Представьте себе целый ряд идивидуальностей, которые находятся в духовном мире и принесли туда с собой из предшествующего воплощения наклонность, способность к музыке, которая стремится изжить себя на физическом плане. Но что значит эта способность, если такие индивидуальности не смогут воплотиться в подходящих телах, имеющих музыкальное ухо? Им тогда пришлось бы воплотившись пройти через земную жизнь музыкально немыми, не развив, не осуществив свою музыкальную способность. Отсюда само собой разумеется, что эти индивидуальности будут чувствовать себя привлеченными к такой фамилии, члены которой наследуют музыкальное ухо. Эта фамилия внизу, на физическом плане обладает некой силой притяжения в отношении тех индивидуальностей вверху, в Девахане. Одной из них, может быть, надлежало бы пробыть в Девахане еще два столетия или даже дольше; может быть, её деваханическое время еще не истекло. Но потому, что на физическом плане находится подходящее физическое тело, эта индивидуальность воплошается уже теперь, хотя она могла бы еще пробыть в Девахане столетия два; и тогда может быть уже при следующем прохождении через Девахан, ей будет позволено возместить утраченное и пробыть в этом духовном мире соответственно дольше. Такие закономерности лежат в основе воплощения. Оно зависит не только от того, что сама индивидуальность стремится к воплощению, но также и от некой силы притяжения, которая действует на нее снизу из земного мира. Когда немецкой земле понадобился Бисмарк, подходящая индивидуальность должна была воплотиться, ибо её притягивали отношения, сложившиеся на физическом плане.
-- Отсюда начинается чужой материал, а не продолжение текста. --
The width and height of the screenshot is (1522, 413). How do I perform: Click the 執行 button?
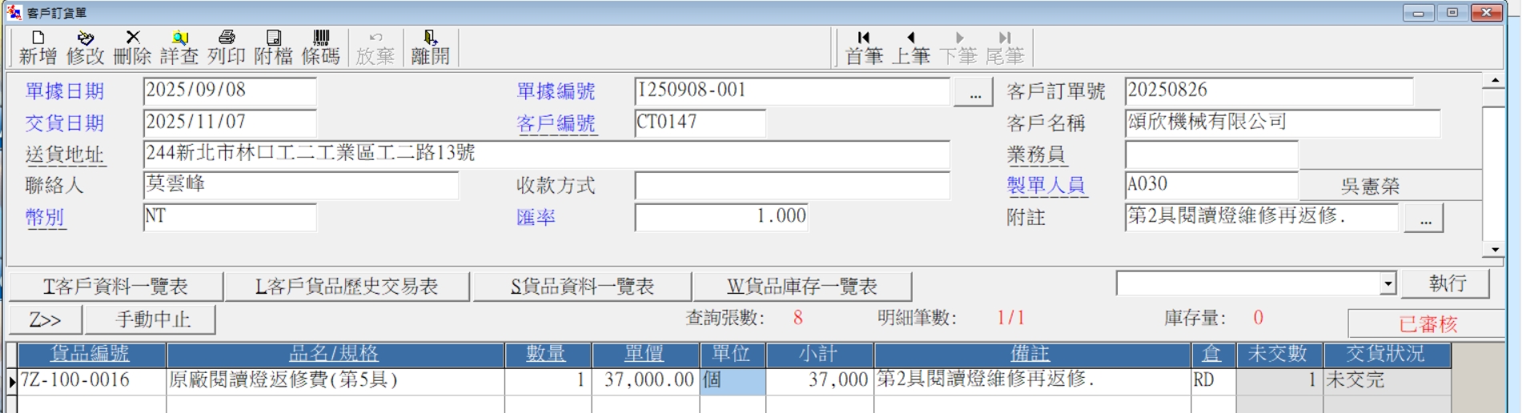click(1448, 283)
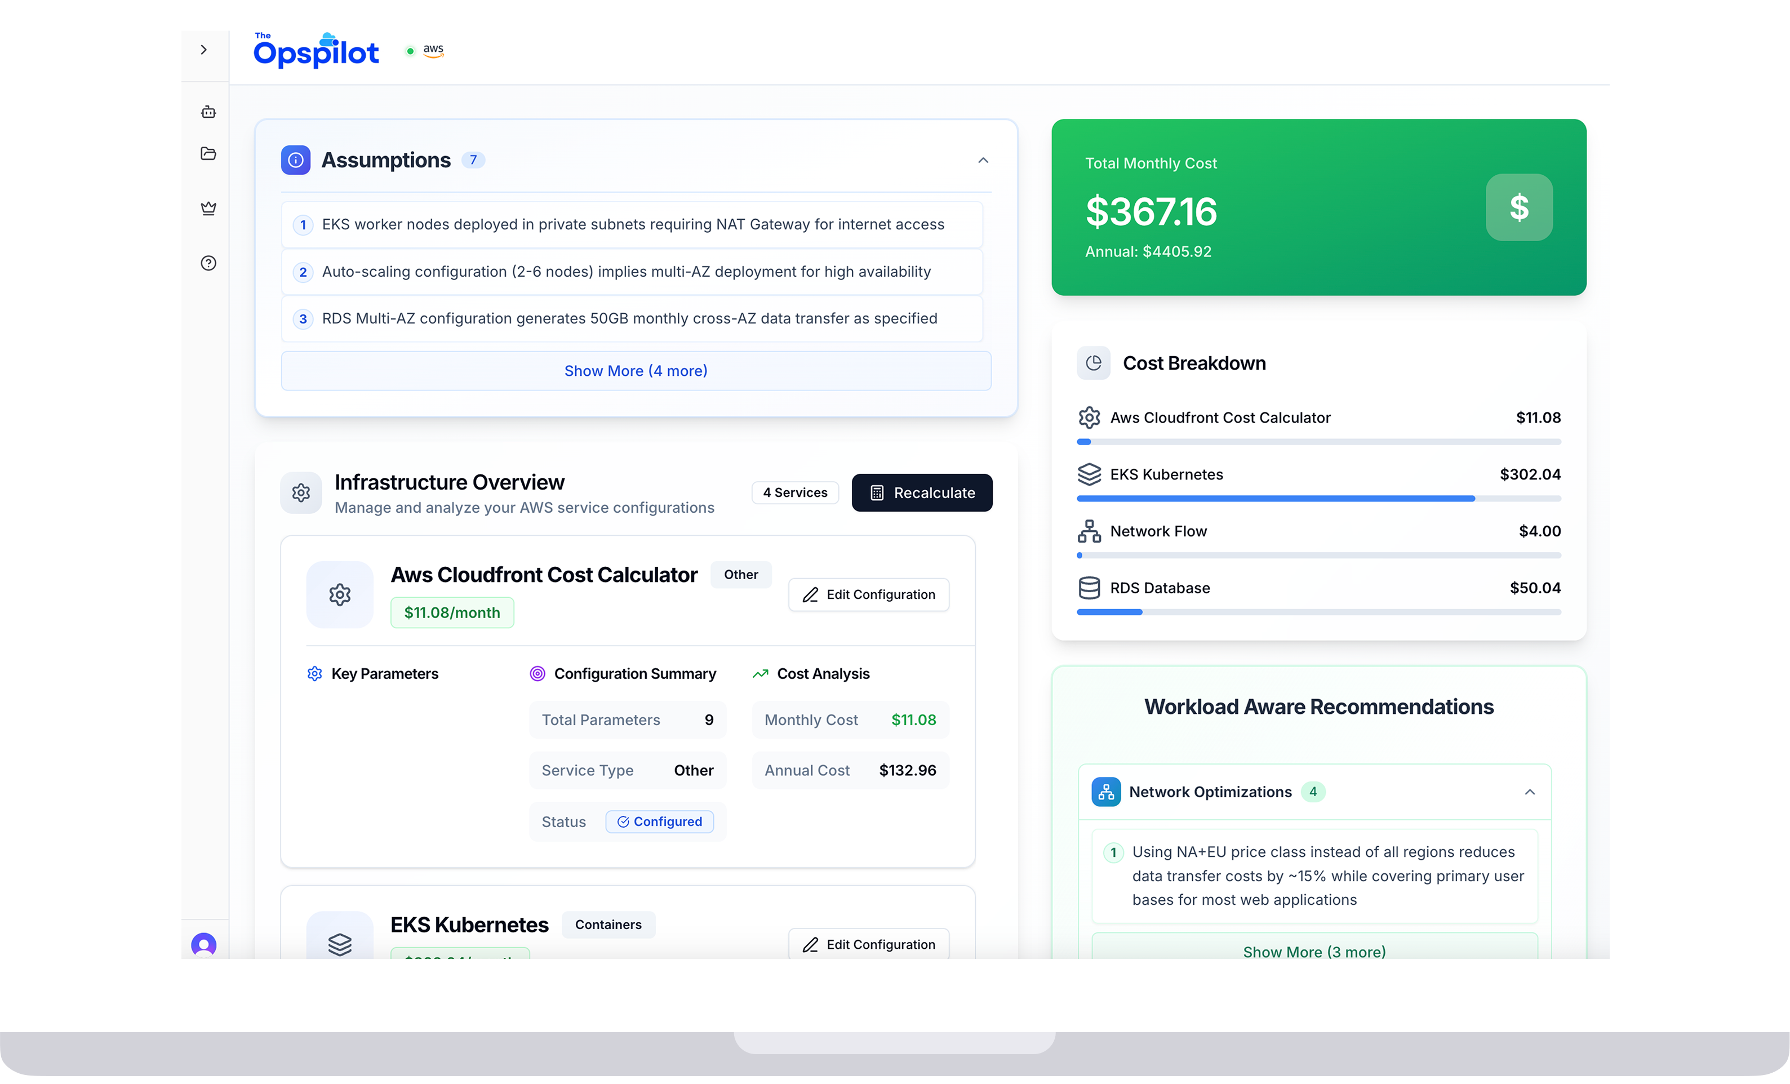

Итак, время, проводимое человеком в духовном мире, может быть сокращено или же продлено в зависимости от тех отношений, которые существуют внизу на земле и которые способствуют воплощению или же наоборот.
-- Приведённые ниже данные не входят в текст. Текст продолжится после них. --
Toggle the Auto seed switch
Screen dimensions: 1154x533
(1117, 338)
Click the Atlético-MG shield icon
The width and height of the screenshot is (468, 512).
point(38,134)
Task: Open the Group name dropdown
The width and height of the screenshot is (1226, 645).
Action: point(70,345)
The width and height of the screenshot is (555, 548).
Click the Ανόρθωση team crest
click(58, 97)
Теперь нам надо уяснить себе, как устроен человек, и тогда мы сможем глубоко заглянуть в его натуру. Человек имеет физическое тело, эфирное тело и астральное тело. Физическое тело является у него общим со всеми теми существами, которых называют безжизненными, а эфирное тело — общим со всеми растениями. Затем следует астральное тело, уже более сложное в своем существе, а потом Я.
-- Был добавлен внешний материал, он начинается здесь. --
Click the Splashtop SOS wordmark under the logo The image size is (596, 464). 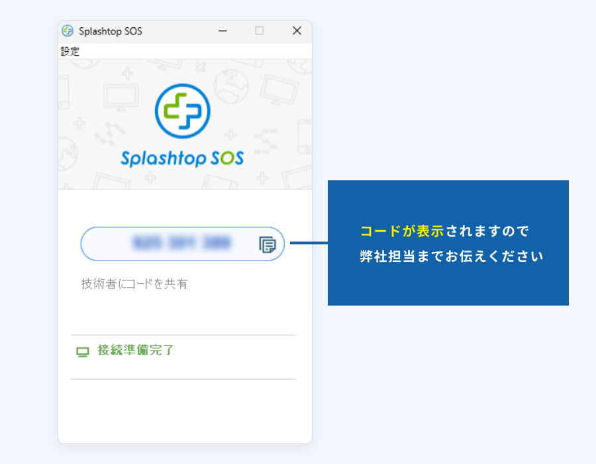pos(183,158)
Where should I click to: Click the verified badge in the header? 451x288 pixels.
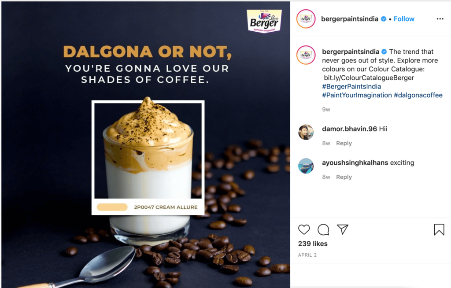point(384,19)
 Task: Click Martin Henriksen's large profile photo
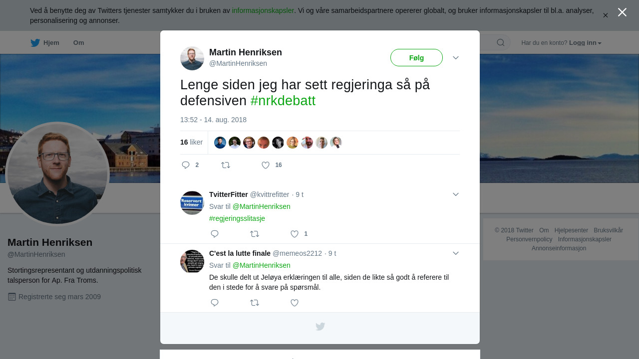pos(57,174)
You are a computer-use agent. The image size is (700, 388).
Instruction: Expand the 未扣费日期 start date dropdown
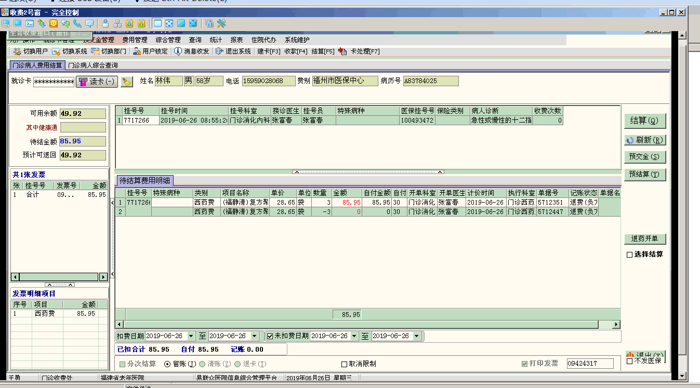click(x=355, y=337)
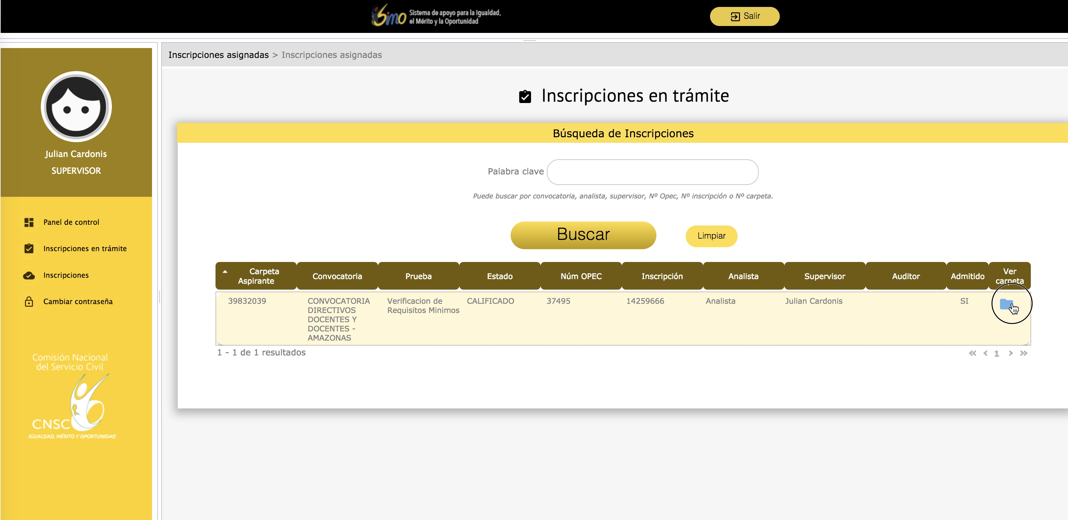Focus the Palabra clave search field
Screen dimensions: 1068x520
(652, 172)
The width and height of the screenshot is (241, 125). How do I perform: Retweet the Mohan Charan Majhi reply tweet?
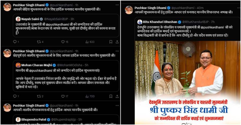pyautogui.click(x=39, y=96)
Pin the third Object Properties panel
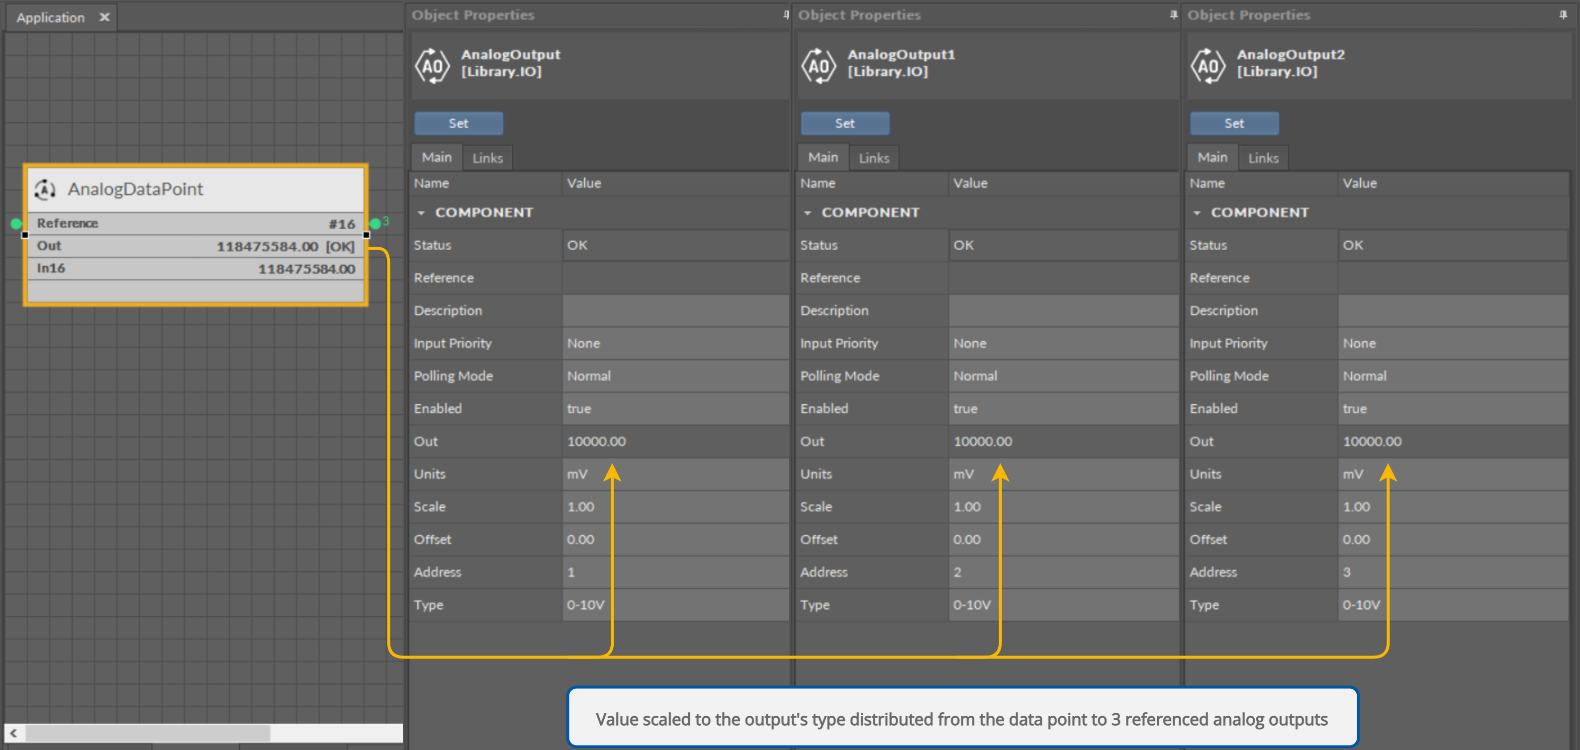 coord(1563,15)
Если мы точнее рассмотрим астральное тело, тогда мы встретимся с так называемыми телом ощущений. Оно является у человека общим со всеми животным миром, так что все животные подобно человеку, имеют внизу на физическом плане физическое тело, эфирное тело и тело ощущений.

В здешнем мире, внизу, человек имеет индивидуальную душу; животные же, наоборот, имеют групповую душу. Множество животных одного вида совместно имеют одну групповую душу, и если мы хотим наблюдать эту душу животных, то нам надлежит подняться в астральный план. А у человека душа находится внизу на физическом плане. У человека тело ощущений есть только часть его астрального тела. Четвертый член существа человека Я, есть то, что работает в его существе в направлении изнутри наружу.

Перенесемся теперь в далекое прошлое, в лемурийский период. Тогда произошло нечто весьма значительное. Наши предки, которые в то давнее время вели свое существование на земле, были совсем другими, чем нынешние люди. Тогда в физическом земном мире вели свое существование своего рода высшие животные, — животные, от которых ныне ничего не осталось на земле, ибо давным–давно они вымерли. У них было совсем особенное строение. Те, кого мы ныне называем высшими животными, являются их потомками, но — выродившимися потомками. И, вот, эти лемурийские существа были предками нынешних физических людей. Они имели только физическое тело, эфирное тело и тело ощущений. В то время с их существом постепенно вступало в связь Я; оно нисходило из высших миров. Животная же натура росла навстречу человеческой душе, которая спускалась к ней свыше. Итак, в направлении снизу вверх развивалось животное, а сверху вниз — спускалась душа.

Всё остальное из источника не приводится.